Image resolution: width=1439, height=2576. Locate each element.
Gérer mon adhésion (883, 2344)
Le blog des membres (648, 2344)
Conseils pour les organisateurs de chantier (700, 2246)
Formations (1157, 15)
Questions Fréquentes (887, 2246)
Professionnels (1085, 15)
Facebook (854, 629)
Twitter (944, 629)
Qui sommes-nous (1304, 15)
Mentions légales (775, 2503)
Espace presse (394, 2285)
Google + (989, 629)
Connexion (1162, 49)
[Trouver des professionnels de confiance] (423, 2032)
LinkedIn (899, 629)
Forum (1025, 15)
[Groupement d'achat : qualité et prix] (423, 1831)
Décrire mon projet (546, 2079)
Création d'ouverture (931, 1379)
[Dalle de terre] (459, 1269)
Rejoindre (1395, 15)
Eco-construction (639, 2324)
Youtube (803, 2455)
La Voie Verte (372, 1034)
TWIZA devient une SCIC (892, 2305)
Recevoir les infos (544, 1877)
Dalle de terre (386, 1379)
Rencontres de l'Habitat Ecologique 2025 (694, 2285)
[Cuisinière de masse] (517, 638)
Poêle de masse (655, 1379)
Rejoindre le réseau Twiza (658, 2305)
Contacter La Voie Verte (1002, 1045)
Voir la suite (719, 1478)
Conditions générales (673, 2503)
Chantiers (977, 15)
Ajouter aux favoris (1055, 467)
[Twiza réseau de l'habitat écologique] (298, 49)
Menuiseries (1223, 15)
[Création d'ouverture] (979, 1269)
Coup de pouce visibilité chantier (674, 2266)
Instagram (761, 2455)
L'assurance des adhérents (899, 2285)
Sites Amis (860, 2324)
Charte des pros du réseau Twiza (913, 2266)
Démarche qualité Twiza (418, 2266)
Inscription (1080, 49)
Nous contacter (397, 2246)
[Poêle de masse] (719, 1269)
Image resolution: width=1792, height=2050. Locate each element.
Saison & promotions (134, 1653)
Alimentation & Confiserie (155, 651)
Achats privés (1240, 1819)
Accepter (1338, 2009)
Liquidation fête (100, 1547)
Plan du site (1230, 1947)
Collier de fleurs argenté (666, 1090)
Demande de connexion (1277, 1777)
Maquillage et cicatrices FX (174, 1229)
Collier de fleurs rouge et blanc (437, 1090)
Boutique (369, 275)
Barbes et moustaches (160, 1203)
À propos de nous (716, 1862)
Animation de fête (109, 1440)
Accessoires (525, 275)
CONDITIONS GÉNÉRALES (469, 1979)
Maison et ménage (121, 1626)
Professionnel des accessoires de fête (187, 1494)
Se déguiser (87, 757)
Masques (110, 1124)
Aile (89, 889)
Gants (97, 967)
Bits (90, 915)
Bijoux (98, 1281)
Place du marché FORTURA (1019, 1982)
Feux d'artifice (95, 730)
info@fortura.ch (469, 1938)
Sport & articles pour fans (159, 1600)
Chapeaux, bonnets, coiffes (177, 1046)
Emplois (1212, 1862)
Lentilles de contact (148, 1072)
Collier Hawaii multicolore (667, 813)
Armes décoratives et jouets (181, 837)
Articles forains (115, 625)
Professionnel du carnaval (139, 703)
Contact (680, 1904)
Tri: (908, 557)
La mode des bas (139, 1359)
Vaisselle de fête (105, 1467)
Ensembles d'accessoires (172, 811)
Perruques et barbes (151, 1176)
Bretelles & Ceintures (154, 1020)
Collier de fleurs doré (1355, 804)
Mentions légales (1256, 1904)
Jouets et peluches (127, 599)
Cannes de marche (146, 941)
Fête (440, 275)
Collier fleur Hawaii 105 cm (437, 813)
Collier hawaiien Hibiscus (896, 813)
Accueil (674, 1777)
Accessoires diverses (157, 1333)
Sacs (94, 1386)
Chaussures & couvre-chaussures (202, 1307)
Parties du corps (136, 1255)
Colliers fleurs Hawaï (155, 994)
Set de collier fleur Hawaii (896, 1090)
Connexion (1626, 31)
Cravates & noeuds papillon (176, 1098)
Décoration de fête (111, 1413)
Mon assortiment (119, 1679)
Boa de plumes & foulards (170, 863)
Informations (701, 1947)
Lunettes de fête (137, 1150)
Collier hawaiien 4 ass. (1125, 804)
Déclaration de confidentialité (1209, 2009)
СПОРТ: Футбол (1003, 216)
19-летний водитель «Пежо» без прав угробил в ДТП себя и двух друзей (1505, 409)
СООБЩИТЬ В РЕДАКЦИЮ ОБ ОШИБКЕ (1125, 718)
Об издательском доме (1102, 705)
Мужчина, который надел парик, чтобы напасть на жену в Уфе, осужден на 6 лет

— Requirement —
Transcribe all of the records above without altering anything.

— The answer —
Image resolution: width=1439, height=2576. Locate each element.
Gérer mon adhésion (883, 2344)
Le blog des membres (648, 2344)
Conseils pour les organisateurs de chantier (700, 2246)
Formations (1157, 15)
Questions Fréquentes (887, 2246)
Professionnels (1085, 15)
Facebook (854, 629)
Twitter (944, 629)
Qui sommes-nous (1304, 15)
Mentions légales (775, 2503)
Espace presse (394, 2285)
Google + (989, 629)
Connexion (1162, 49)
[Trouver des professionnels de confiance] (423, 2032)
LinkedIn (899, 629)
Forum (1025, 15)
[Groupement d'achat : qualité et prix] (423, 1831)
Décrire mon projet (546, 2079)
Création d'ouverture (931, 1379)
[Dalle de terre] (459, 1269)
Rejoindre (1395, 15)
Eco-construction (639, 2324)
Youtube (803, 2455)
La Voie Verte (372, 1034)
TWIZA devient une SCIC (892, 2305)
Recevoir les infos (544, 1877)
Dalle de terre (386, 1379)
Rencontres de l'Habitat Ecologique 2025 (694, 2285)
[Cuisinière de masse] (517, 638)
Poêle de masse (655, 1379)
Rejoindre le réseau Twiza (658, 2305)
Contacter La Voie Verte (1002, 1045)
Voir la suite (719, 1478)
Conditions générales (673, 2503)
Chantiers (977, 15)
Ajouter aux favoris (1055, 467)
[Twiza réseau de l'habitat écologique] (298, 49)
Menuiseries (1223, 15)
[Création d'ouverture] (979, 1269)
Coup de pouce visibilité chantier (674, 2266)
Instagram (761, 2455)
L'assurance des adhérents (899, 2285)
Sites Amis (860, 2324)
Charte des pros du réseau Twiza (913, 2266)
Démarche qualité Twiza (418, 2266)
Inscription (1080, 49)
Nous contacter (397, 2246)
[Poêle de masse] (719, 1269)
Image resolution: width=1792, height=2050. Locate each element.
Saison & promotions (134, 1653)
Alimentation & Confiserie (155, 651)
Achats privés (1240, 1819)
Accepter (1338, 2009)
Liquidation fête (100, 1547)
Plan du site (1230, 1947)
Collier de fleurs argenté (666, 1090)
Demande de connexion (1277, 1777)
Maquillage et cicatrices FX (174, 1229)
Collier de fleurs rouge et blanc (437, 1090)
Boutique (369, 275)
Barbes et moustaches (160, 1203)
À propos de nous (716, 1862)
Animation de fête (109, 1440)
Accessoires (525, 275)
CONDITIONS GÉNÉRALES (469, 1979)
Maison et ménage (121, 1626)
Professionnel des accessoires de fête (187, 1494)
Se déguiser (87, 757)
Masques (110, 1124)
Aile (89, 889)
Gants (97, 967)
Bits (90, 915)
Bijoux (98, 1281)
Place du marché FORTURA (1019, 1982)
Feux d'artifice (95, 730)
info@fortura.ch (469, 1938)
Sport & articles pour fans (159, 1600)
Chapeaux, bonnets, coiffes (177, 1046)
Emplois (1212, 1862)
Lentilles de contact (148, 1072)
Collier Hawaii multicolore (667, 813)
Armes décoratives et jouets (181, 837)
Articles forains (115, 625)
Professionnel du carnaval (139, 703)
Contact (680, 1904)
Tri: (908, 557)
La mode des bas (139, 1359)
Vaisselle de fête (105, 1467)
Ensembles d'accessoires (172, 811)
Perruques et barbes (151, 1176)
Bretelles & Ceintures (154, 1020)
Collier de fleurs doré (1355, 804)
Mentions légales (1256, 1904)
Jouets et peluches (127, 599)
Cannes de marche (146, 941)
Fête (440, 275)
Collier fleur Hawaii 105 cm (437, 813)
Collier hawaiien Hibiscus (896, 813)
Accueil (674, 1777)
Accessoires diverses (157, 1333)
Sacs (94, 1386)
Chaussures & couvre-chaussures (202, 1307)
Parties du corps (136, 1255)
Colliers fleurs Hawaï (155, 994)
Set de collier fleur Hawaii (896, 1090)
Connexion (1626, 31)
Cravates & noeuds papillon (176, 1098)
Décoration de fête (111, 1413)
Mon assortiment (119, 1679)
Boa de plumes & foulards (170, 863)
Informations (701, 1947)
Lunettes de fête (137, 1150)
Collier hawaiien 4 ass. (1125, 804)
Déclaration de confidentialité (1209, 2009)
СПОРТ: Футбол (1003, 216)
19-летний водитель «Пежо» без прав угробил в ДТП себя и двух друзей (1505, 409)
СООБЩИТЬ В РЕДАКЦИЮ ОБ ОШИБКЕ (1125, 718)
Об издательском доме (1102, 705)
Мужчина, который надел парик, чтобы напасть на жену в Уфе, осужден на 6 лет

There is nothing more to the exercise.